King Felix drew the Kansas City Royals to close out his April slate and held the hot-hitting Royals to two earned runs through seven innings. Hernandez did walk three but also struck out seven. The most notable thing about his outing — besides the fact that his team failed to score while he was in the game — was his ground-ball rate. Prior to the start, 62 percent of batted balls against Hernandez this season were of the ground-ball variety, a mark that will represent a career high if it holds up. (His career ground-ball rate is 57 percent.) On Monday night, 14 of the 23 balls put into play by the Royals were on the ground — or roughly 61 percent.

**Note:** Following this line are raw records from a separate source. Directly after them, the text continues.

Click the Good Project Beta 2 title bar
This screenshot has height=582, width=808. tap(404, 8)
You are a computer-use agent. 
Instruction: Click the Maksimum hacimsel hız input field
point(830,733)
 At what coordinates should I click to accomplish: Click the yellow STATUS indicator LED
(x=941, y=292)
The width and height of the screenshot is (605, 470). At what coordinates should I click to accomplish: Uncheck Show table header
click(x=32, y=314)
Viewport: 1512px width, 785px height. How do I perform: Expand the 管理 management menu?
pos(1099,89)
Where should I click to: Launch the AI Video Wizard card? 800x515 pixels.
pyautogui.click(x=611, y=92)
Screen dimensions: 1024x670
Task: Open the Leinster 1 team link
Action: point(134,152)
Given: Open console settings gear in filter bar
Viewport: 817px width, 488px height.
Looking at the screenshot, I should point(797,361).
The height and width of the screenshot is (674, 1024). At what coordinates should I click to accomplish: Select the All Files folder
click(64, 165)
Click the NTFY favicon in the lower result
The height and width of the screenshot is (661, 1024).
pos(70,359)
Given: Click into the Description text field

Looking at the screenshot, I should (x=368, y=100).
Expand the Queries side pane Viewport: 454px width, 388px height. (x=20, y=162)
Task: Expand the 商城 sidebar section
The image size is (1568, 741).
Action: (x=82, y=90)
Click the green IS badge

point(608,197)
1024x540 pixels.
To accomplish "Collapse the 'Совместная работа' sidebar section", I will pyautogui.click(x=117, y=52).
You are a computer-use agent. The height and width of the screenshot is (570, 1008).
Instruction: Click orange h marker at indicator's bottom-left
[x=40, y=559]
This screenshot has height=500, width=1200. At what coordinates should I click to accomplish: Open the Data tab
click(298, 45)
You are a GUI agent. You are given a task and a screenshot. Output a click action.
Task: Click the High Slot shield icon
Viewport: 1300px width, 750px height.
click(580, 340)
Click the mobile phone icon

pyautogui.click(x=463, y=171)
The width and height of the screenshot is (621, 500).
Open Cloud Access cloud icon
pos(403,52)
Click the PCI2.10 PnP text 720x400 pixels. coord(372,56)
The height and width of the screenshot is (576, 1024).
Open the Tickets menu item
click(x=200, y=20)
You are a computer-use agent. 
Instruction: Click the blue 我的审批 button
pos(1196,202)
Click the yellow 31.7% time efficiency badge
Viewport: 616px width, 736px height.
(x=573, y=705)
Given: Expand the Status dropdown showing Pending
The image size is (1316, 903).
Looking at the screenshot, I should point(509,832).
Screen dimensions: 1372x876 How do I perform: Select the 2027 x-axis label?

The reason for Hernandez’s increased ground-ball rate is his increased sinker velocity. Pitch f/x data collected from the 2009 and 2010 seasons says Hernandez is throwing his sinker nearly 94 mph on average thus far this season, while the pitch was closer to 90 mph last season. The 24-year-old might lose some velocity over the grind of a long season, but for now, Herandez’s sinker is simply overpowering hitters, and his 2.15 ERA suggests as much.
As for Beckett, he was striking out just 5.96 batters per nine innings entering Monday’s affair with the Toronto Blue Jays and had a 5.26 ERA. The Jays lead the league in strikeout percentage, making them the perfect opponent for Beckett to rack up some K’s against, right? Wrong. Beckett lasted all of three innings while allowing eight earned runs on nine hits to go with three strikeouts, three walks and a home run allowed. His ERA is now 7.22.
The biggest shifts in Beckett’s game are an increased number of changeups and a decreased number of swinging strikes. Beckett is using his changeup more than he ever has with Boston, and the results have not been pretty. FanGraphs’ run values suggest the changeup is his worst pitch on a rate basis, and it’s not particularly close. For every 100 changeups, Beckett is costing his team nearly three runs. What’s odd about that is last year, when Beckett had a 3.86 ERA, his change was his most valuable pitch. For every 100 times thrown, it was worth 2.16 runs. This year, he is throwing it more than 14 percent of the time. Last year, he threw it 8.6 percent of the time. Obviously, something is wrong with the offering. And a look at the chart below tells the story: Beckett is leaving his changeup up in the zone far more frequently.
Meanwhile, only 7.4 percent of Beckett’s pitches are resulting in swings and misses, a stark contrast to his career percentage of 9.9 percentage. Swinging strikes correlate pretty well with strikeouts, so this is not what Boston wants to see from its $68 million-dollar man.
In both cases, the alterations to their pitch repertoires and the contrasting degrees of success could be just coincidence or small sample sizes playing with the numbers. Whatever the truth is, both the Red Sox and Mariners will need their aces to thrive if their playoff hopes are to be categorized as anything but just hopes.